Família orava, mas estava preparada para morrer, diz ucraniano
Dentro da cidade, Oleg dirigiu por mais de uma hora até chegar no apartamento em que o filho morava com a mãe. “Quando cheguei perto de casa e vi que o prédio estava com os vidros quebrados e varandas danificadas, fiquei desesperado. Por sorte, minha família vivia num apartamento que teve só os vidros estilhaçados”, disse ele à Folha.
Concentrado no resgate, ele diz que não esmoreceu porque precisava se manter firme até a saída deles da cidade. Oleg foi até o apartamento e bateu na porta. "Peguei a todos de surpresa, eles não sabiam que eu estava indo. Bati na porta e eles perguntaram: 'Quem está aí?'. Ficaram em choque, eu os abracei e disse: 'Nós vamos embora agora'."
A ex-esposa de Oleg contou à ele que ela não tinha esperança de que o resgate chegaria um dia e que achava que o ucraniano estava morto. Eles passaram os dias no apartamento em oração à Deus para que ficassem vivos, mas já estavam preparados para morrer.
Os vizinhos da família contaram que chegaram a caçar pombos e cachorros abandonados para se alimentar, já que a cidade tem falta de abastecimento.
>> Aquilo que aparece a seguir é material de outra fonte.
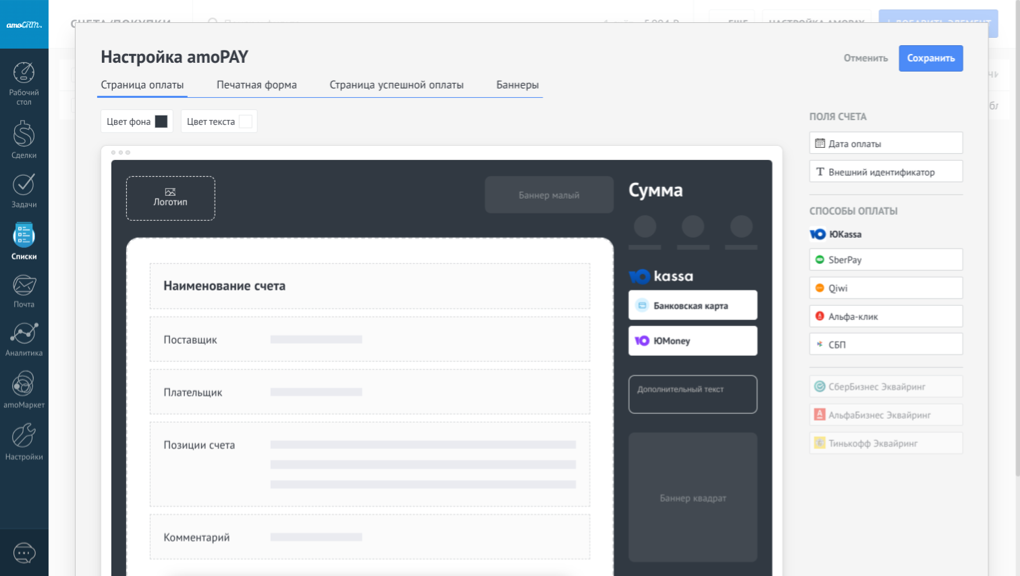Select the Логотип upload placeholder

[170, 198]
Mesmo sem ter certeza da veracidade do relato, Oleg disse ter dado a eles toda a comida que levou para a viagem “para apoiá-los de alguma forma”.
Quando saiu da cidade, em mais uma revista e “pedidos” de utensílios feitos pelos russos, Oleg dirigiu a metade do caminho até Dnipro ainda firme. Ao chegar em Berdiansk, caiu aos prantos. A cidade também está cercada pelos russos, mas o abastecimento alimentício ainda funciona e os bombardeios não são frequentes.
Os quatro estão em um abrigo preparado por voluntários e ficarão lá até Oleg cumpri a nova empreitada dele: ele quer retornar à Mariupol e resgatar a cunhada e o sobrinho. Ele não os procurou dessa vez pois não caberiam no carro, mas quer enfrentar o cerco russo novamente mesmo sem saber se os familiares continuam vivos. "Talvez eles estejam se escondendo no porão, vou procurar”, conta.
Depois da nova busca, Oleg pretende levar todos para fora do país. “Minha irmã vive na Alemanha e vou enviá-los para lá”, contou. O homem, que trabalhava para uma agência dinamarquesa que apoia refugiados, diz que nunca pensou que poderia se tornar um refugiado. Ele diz que tem certeza que se a Rússia vencer o conflito ou se a Ucrânia aceitar uma rendição e entregar o controle da região leste do país, ele não voltará mais para o país.
Com o risco de nunca mais ver a cidade em que cresceu e viveu, Oleg aproveitou o resgate e foi até o apartamento da mãe, que faleceu no ano passado, e resgatou algumas fotos dela. Ele diz que se nada voltar como era antes, pelo menos a memória da raiz dele, ele terá.